--- SUPPLIED RECORDS ---
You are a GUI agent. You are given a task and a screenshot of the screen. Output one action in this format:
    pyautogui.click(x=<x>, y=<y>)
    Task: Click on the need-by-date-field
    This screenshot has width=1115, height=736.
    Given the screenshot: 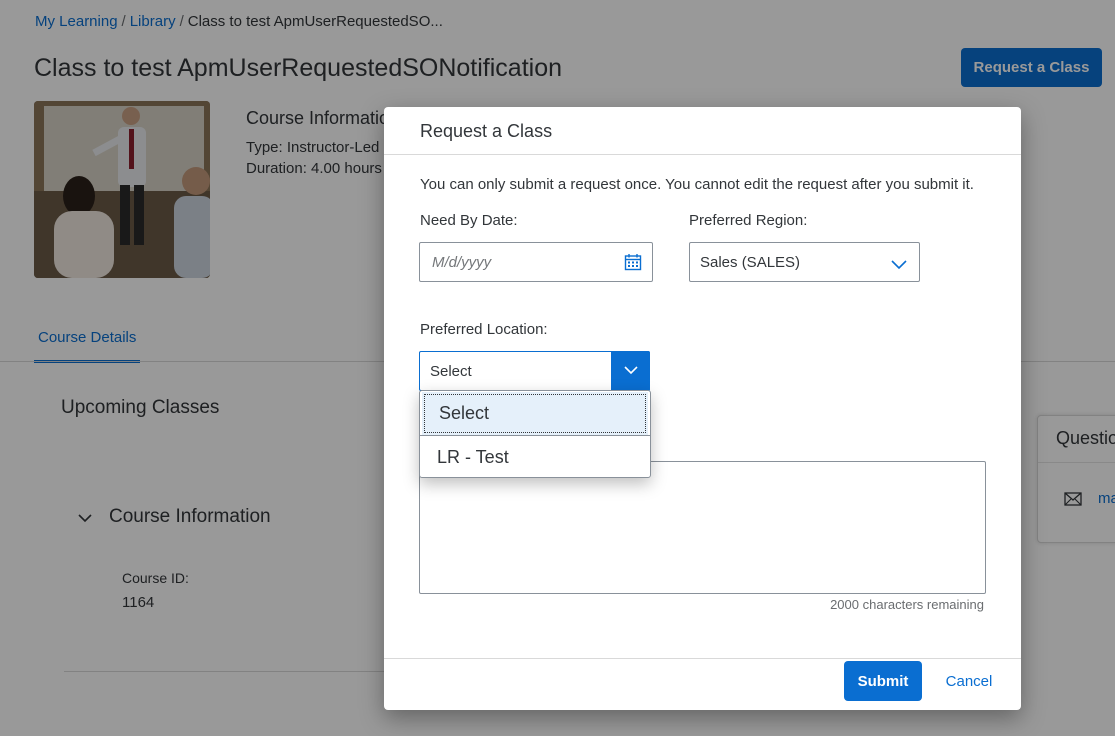 What is the action you would take?
    pyautogui.click(x=536, y=262)
    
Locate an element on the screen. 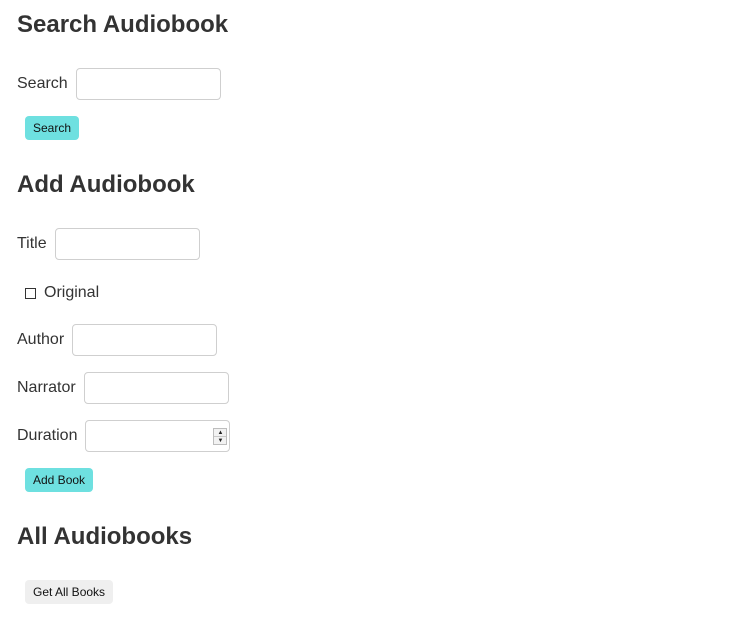 Image resolution: width=746 pixels, height=643 pixels. search-button: Search is located at coordinates (52, 128).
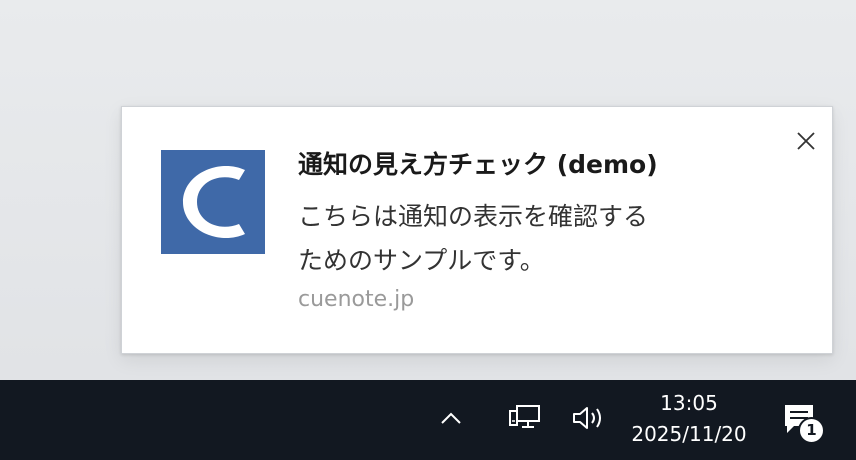 This screenshot has height=460, width=856. I want to click on show-hidden-icons-button, so click(451, 420).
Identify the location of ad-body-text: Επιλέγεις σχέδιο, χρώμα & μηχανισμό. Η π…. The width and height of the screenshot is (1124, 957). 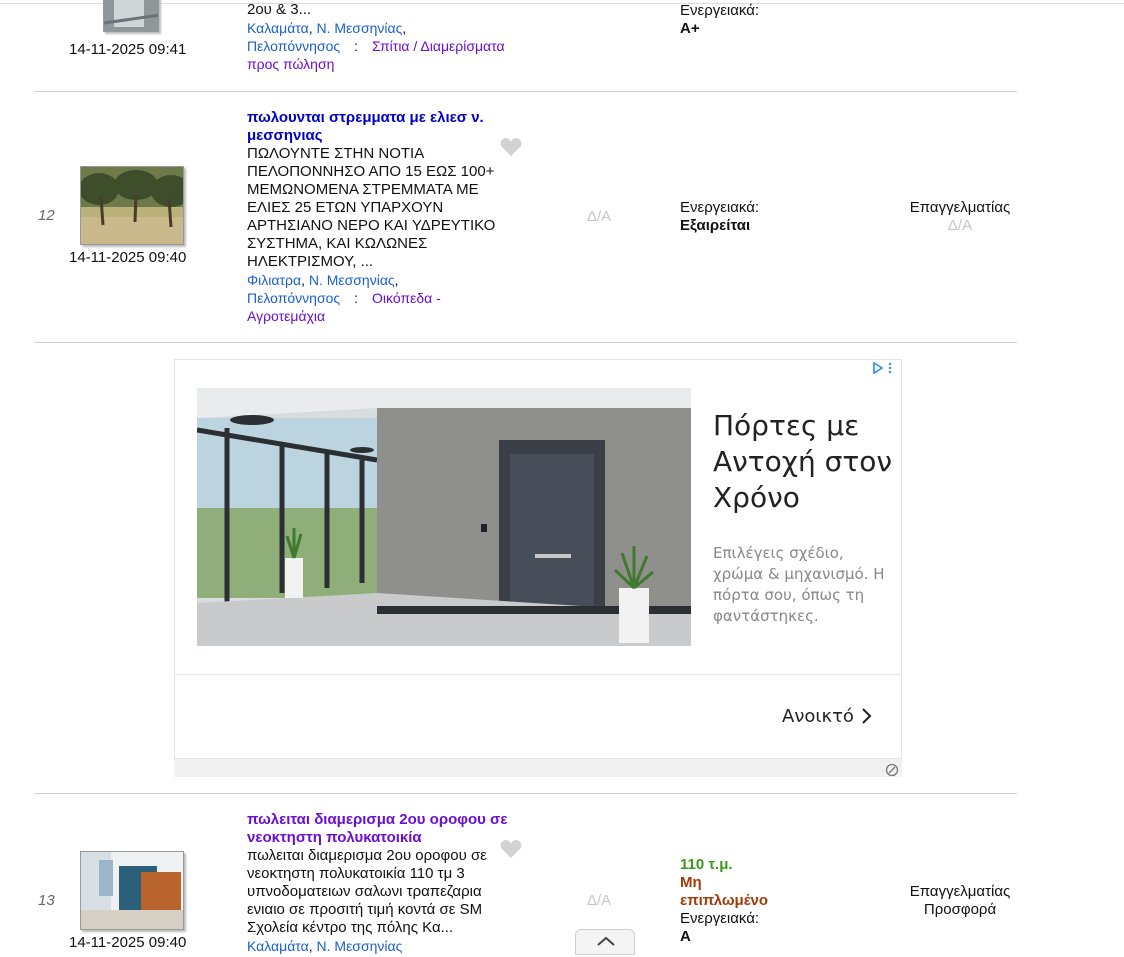
(799, 584).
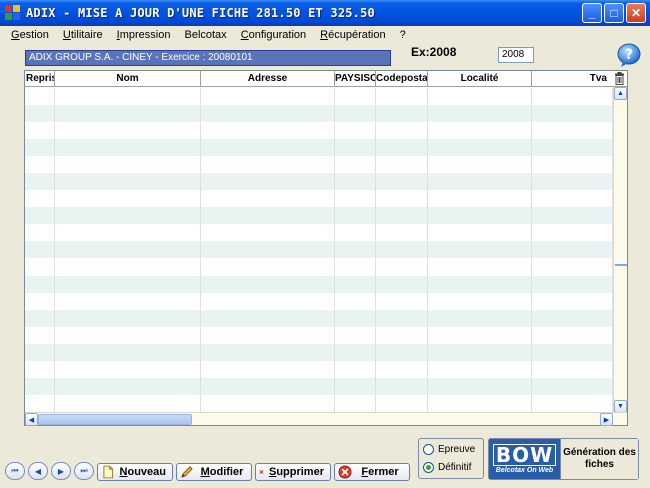  What do you see at coordinates (480, 79) in the screenshot?
I see `col-localite: Localité` at bounding box center [480, 79].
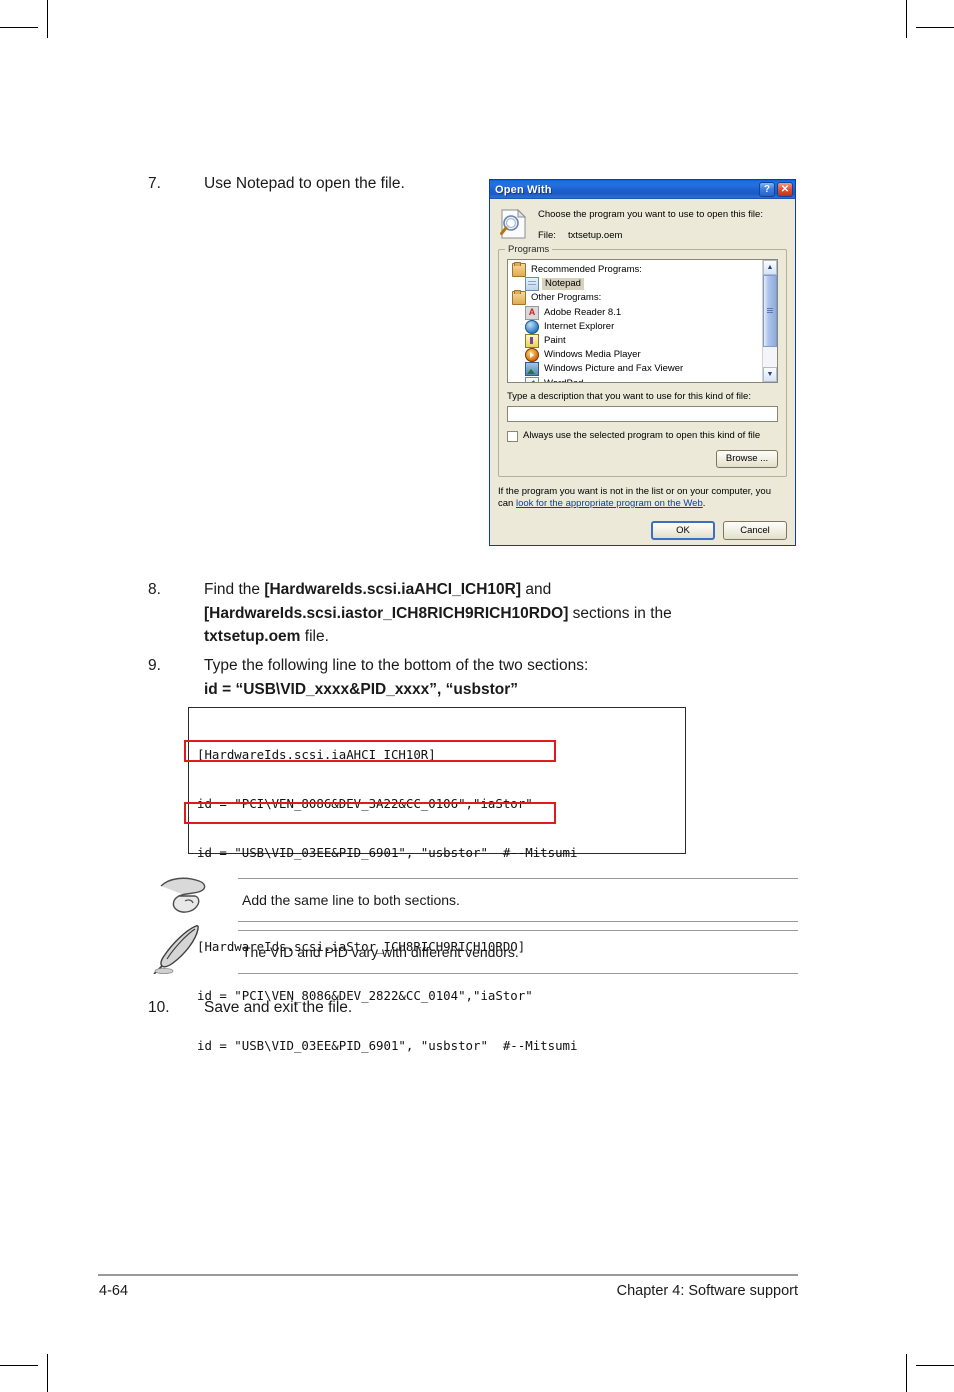  Describe the element at coordinates (592, 355) in the screenshot. I see `program-list-item-label: Windows Media Player` at that location.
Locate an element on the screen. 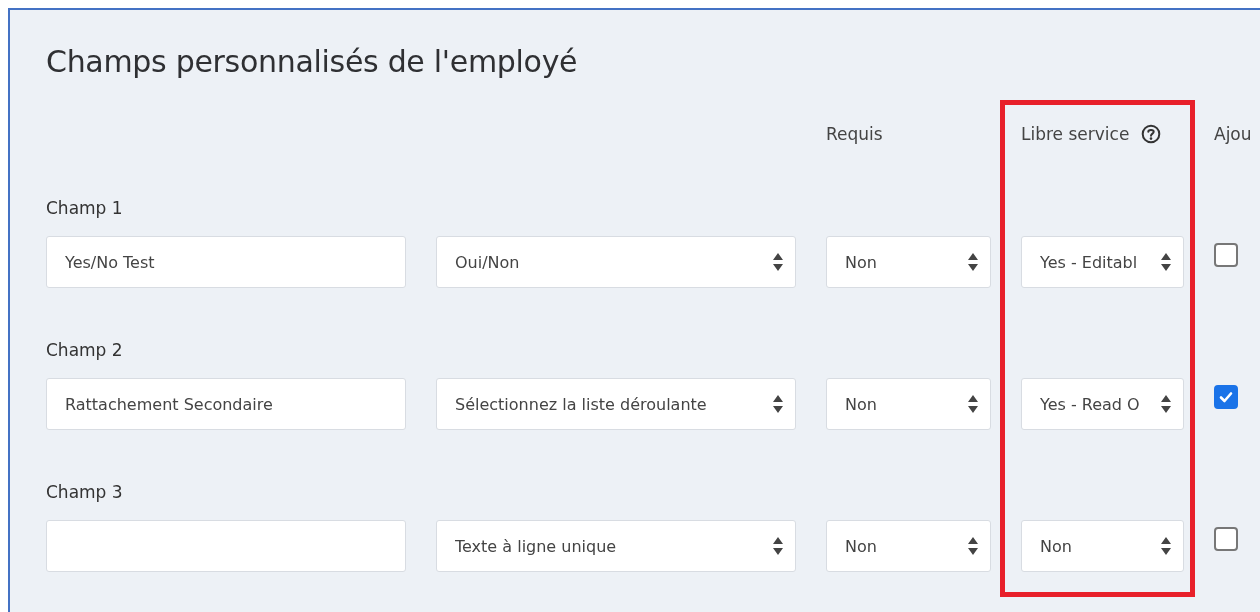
---
- _EXERCISE INSTRUCTIONS_
Quote everything from the line containing "Identify the location" down to the end of the listing above, leaving out the pictures.

- _TASK OUTPUT_
Identify the location of ad-body-text: Επιλέγεις σχέδιο, χρώμα & μηχανισμό. Η π…. The width and height of the screenshot is (1124, 957). 
(799, 584).
  What do you see at coordinates (480, 79) in the screenshot?
I see `col-localite: Localité` at bounding box center [480, 79].
  Describe the element at coordinates (592, 355) in the screenshot. I see `program-list-item-label: Windows Media Player` at that location.
Locate an element on the screen. 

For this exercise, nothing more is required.